── Trecho da fonte ──
O Portal Jota, de abrangência nacional, repercutiu, na edição desta segunda-feira (2), artigo assinado pelo juiz do TJSP Fernando da Fonseca Gajardoni, que palestrou em Goiânia, em dezembro passado, no XIII Congresso Goiano da Magistratura. Relembre. O texto, intitulado Citação e intimação por meio eletrônico no Novo CPC, detalha argumentos defendidos por Gajardoni durante o referido evento da ASMEGO, onde ministrou ao lado dos juízes Aldo Guilherme Saad Sabino de Freitas e Guilherme Sarri Carreira.
Leia a íntegra do artigo.
Citação e intimação por meio eletrônico no Novo CPC
A prática de atos de comunicação por meio eletrônico é a regra do CPC/2015. Tanto o art. 246, V, quanto o art. 270 e parágrafo, estabelecem que as citações e intimações se farão por meio eletrônico, na forma dos arts. 5º e 6º da Lei 11.419/2006.
───
── Dados brutos ──
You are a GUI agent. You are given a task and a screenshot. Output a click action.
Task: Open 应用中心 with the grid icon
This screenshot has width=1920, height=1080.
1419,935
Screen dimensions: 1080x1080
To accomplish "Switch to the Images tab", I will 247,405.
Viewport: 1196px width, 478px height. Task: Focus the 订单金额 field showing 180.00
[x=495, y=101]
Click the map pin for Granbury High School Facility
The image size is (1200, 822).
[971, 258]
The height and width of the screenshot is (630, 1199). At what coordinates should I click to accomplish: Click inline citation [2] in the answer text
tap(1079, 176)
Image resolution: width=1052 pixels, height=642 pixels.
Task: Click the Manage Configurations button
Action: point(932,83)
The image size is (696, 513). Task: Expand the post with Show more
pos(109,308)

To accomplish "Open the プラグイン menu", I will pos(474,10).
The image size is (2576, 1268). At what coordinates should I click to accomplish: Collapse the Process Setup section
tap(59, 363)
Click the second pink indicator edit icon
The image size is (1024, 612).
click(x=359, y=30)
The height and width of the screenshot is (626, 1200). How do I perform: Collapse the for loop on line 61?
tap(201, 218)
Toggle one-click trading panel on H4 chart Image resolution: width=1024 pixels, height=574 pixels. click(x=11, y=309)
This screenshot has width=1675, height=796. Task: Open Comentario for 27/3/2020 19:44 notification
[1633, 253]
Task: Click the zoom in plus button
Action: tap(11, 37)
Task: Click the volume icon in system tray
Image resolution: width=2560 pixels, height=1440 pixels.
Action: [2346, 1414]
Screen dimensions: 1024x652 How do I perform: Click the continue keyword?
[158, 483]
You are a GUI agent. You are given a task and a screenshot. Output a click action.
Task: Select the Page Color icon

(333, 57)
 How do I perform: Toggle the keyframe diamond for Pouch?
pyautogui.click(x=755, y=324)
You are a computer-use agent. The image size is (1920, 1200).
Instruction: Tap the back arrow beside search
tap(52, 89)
───
#### [Objetivo]
Responda, com base no trecho sobre a citação eletrônica:
1. Em que evento Fernando da Fonseca Gajardoni palestrou em Goiânia?
2. Qual é o título do artigo assinado por ele?
3. Na forma de quais artigos e de qual lei se farão as citações e intimações por meio eletrônico?

#### [Resposta correta]
1. No XIII Congresso Goiano da Magistratura.
2. "Citação e intimação por meio eletrônico no Novo CPC".
3. Na forma dos arts. 5º e 6º da Lei 11.419/2006.